En période de pandémie et de fermeture des lieux culturels, l’improvisation s’adapte. Impro Suisse innove afin de pouvoir continuer à proposer ses spectacles à un public fidèle. Le week-end du 23 et 24 janvier, la compagnie a proposé deux spectacles filmés et diffusés en direct sur sa page Facebook, Impro Voice le samedi soir, Héros le dimanche après-midi pour les plus jeunes. Deux initiatives inédites qui ont réuni de nombreux spectateur·rice·s et nous ont permis de retrouver, à travers l’écran, les magnifiques talents des improvisateur·rice·s d’Impro Suisse. Anna Krenger et Lionel Perrinjaquet ont participé à ces tournages à l’Esprit Frappeur de Lutry. Il·elle·s nous parlent de ces expériences inédites.
Sur scène, quel ressenti pour les acteur·rice·s, dans des conditions de jeu très particulières? «Comme on ne peut pas s’appuyer sur le public, on cherche davantage les retours auprès de ses partenaires», raconte Lionel, gagnant de la toute première édition d’Impro Voice. «Il y a une forte solidarité qui s’installe entre les participant·e·s au spectacle.

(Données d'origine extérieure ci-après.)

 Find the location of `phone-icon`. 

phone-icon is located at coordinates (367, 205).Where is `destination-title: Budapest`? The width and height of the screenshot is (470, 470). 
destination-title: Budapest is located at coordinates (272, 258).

Ce sont eux qui vont soutenir nos propositions avec leur enthousiasme et leurs rires. L’interaction avec le public se fait autrement: on utilise les regards caméra, on s’amuse avec d’autres codes, ceux de la télévision. C’est une expérimentation intéressante.»

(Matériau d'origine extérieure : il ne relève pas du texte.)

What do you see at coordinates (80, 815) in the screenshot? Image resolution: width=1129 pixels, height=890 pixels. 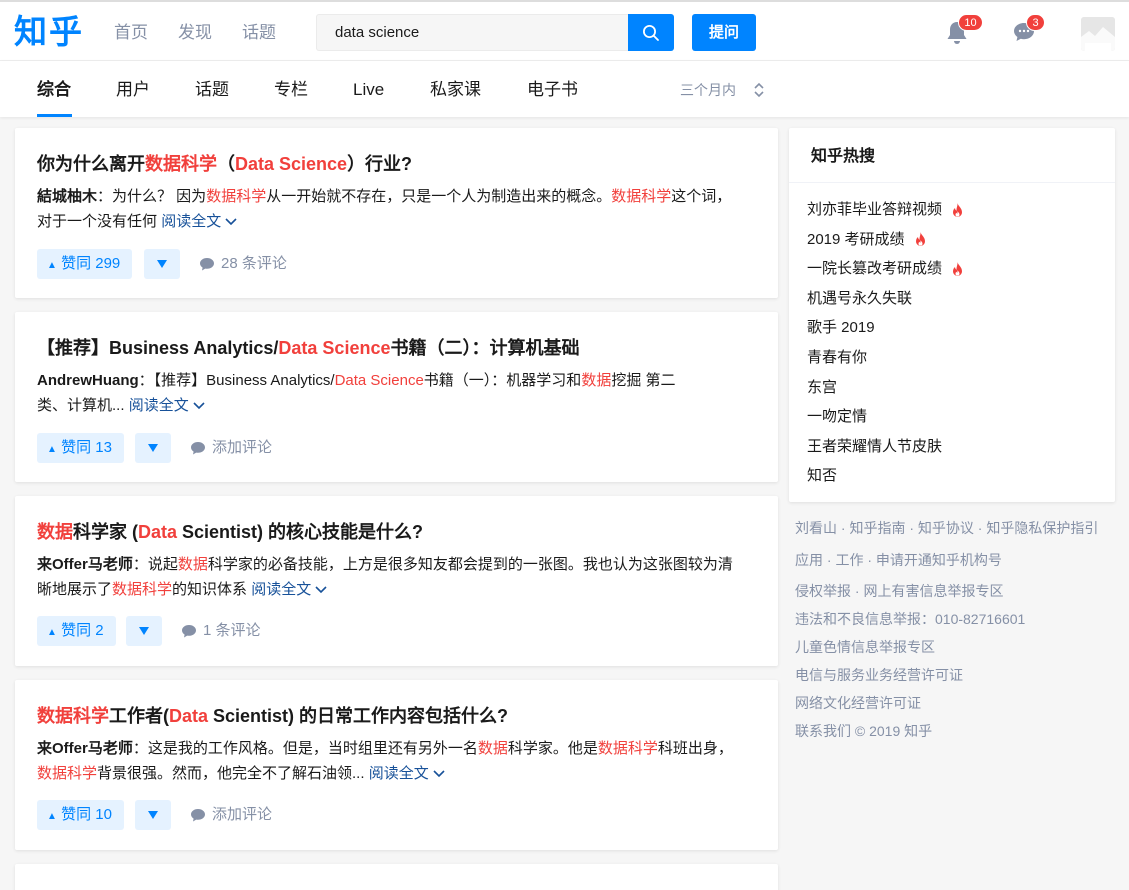 I see `upvote-button: ▲ 赞同 10` at bounding box center [80, 815]. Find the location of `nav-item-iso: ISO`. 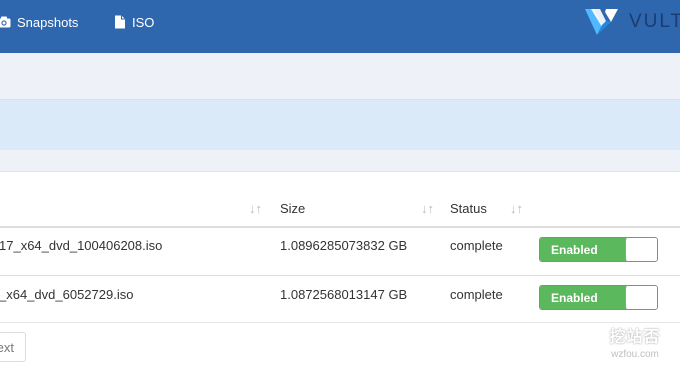

nav-item-iso: ISO is located at coordinates (134, 22).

De son côté, Anna a joué le spectacle Héros. «J’ai été très contente de retrouver le jeu. J’ai ressenti un plaisir très enfantin à improviser à nouveau avec des partenaires. Ça me manquait évidemment. C’était toutefois un peu perturbant de jouer pour les enfants, mais sans les enfants, qui montent habituellement sur scène avec nous.» Dans ce spectacle aussi, l’absence du public est une donnée à prendre en compte. «Tu te retrouves privée de l’un de tes partenaires de jeu, poursuit Anna. En théâtre improvisé, le public te renvoie perpétuellement des indications et des énergies. Sans lui, on peut parfois manquer de repères.»

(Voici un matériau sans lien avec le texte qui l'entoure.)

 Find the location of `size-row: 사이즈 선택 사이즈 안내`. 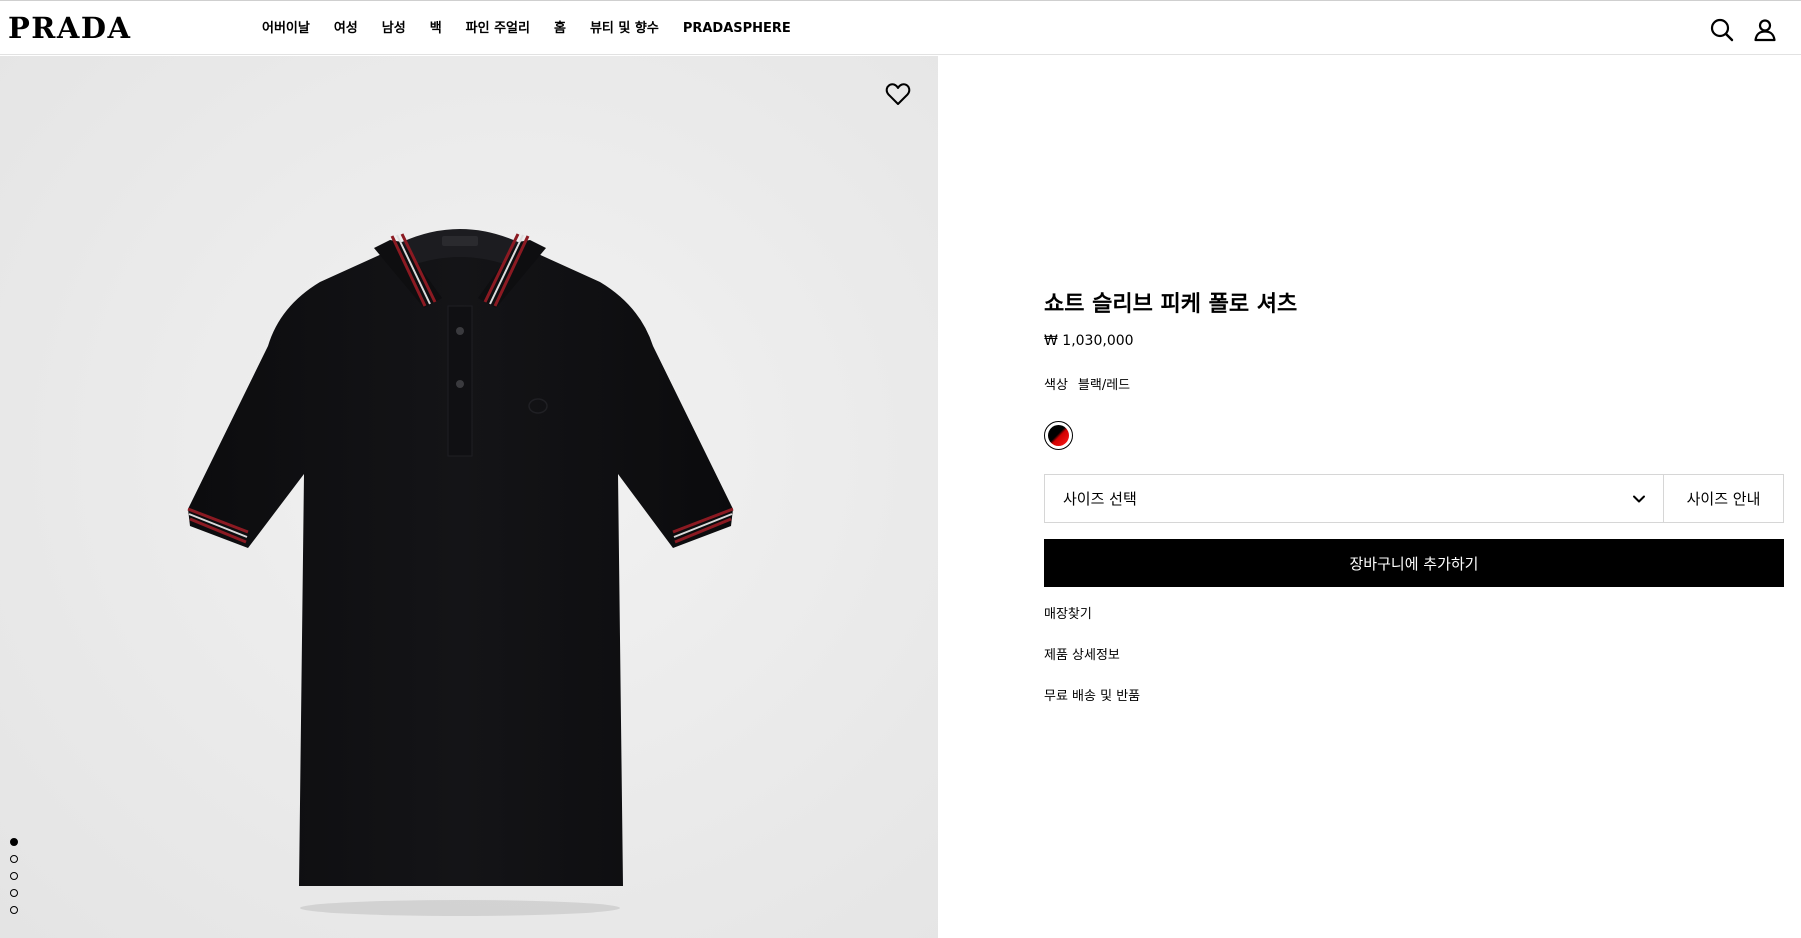

size-row: 사이즈 선택 사이즈 안내 is located at coordinates (1414, 498).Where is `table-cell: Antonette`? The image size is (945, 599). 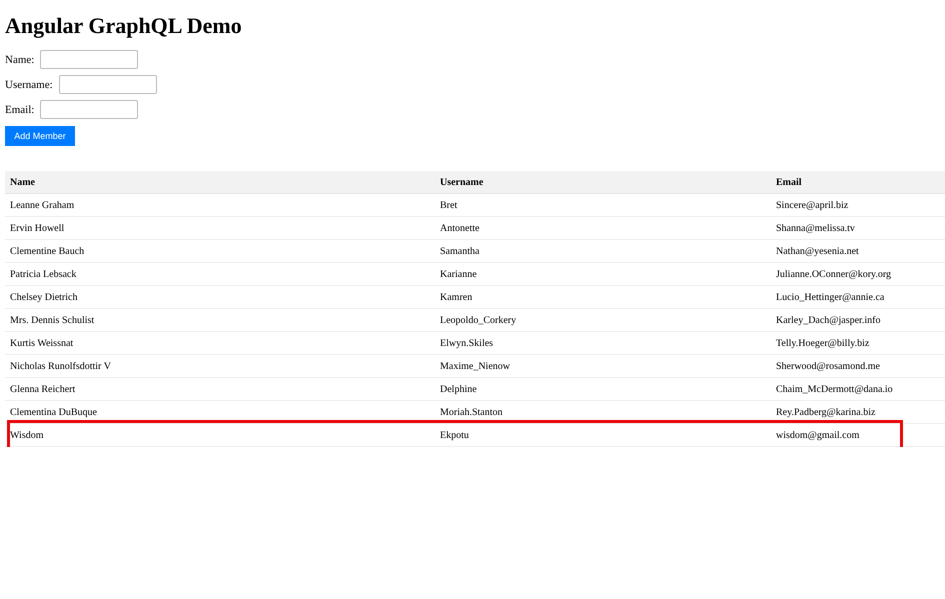
table-cell: Antonette is located at coordinates (603, 228).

Si le public n’est pas présent concrètement, il a la possibilité d’interagir avec le spectacle et de proposer des thèmes aux improvisateur·rice·s via l’application d’Impro Suisse. Une interactivité qui représente, selon Lionel, un élément clé de ces spectacles en ligne: «Grâce à cela, on a vraiment l’impression d’être dans l’instant présent, de participer à un spectacle qui se déroule pour des spectateur·rice·s, maintenant. On renoue avec ce contact-là, alors qu’on en est privé depuis un moment.» Ainsi, le public potentiel s’élargit, et des propositions émanent de personnes regardant le show à des centaines de kilomètres.
Samedi, de nombreux mots ont été proposés à distance, via l’application. «C’était vraiment bizarre, s’amuse Lionel. Normalement, à Impro Voice, tu peux voir le public dans la salle lorsqu’il a la tête baissée et qu’il vote sur l’application. Il est en train de sceller ton destin et tu aperçois son sourire quand il le fait. Avec le streaming, tu ne vois rien, tu ne peux qu’imaginer les gens sur leur canapé et train de proposer des mots. On a presque l’impression qu’ils sortent de nulle part.»
Pour les improvisateur·rice·s, les aspects techniques d’une représentation en streaming rajoutent une certaine complexité au jeu. «Dimanche, les interactions avec le public se faisaient par l’intermédiaire d’une tablette, explique Anna. Il y a trois caméras avec des angles différents à intégrer. Il y a tout un dispositif technique qui est nouveau et qui reste encore à explorer.»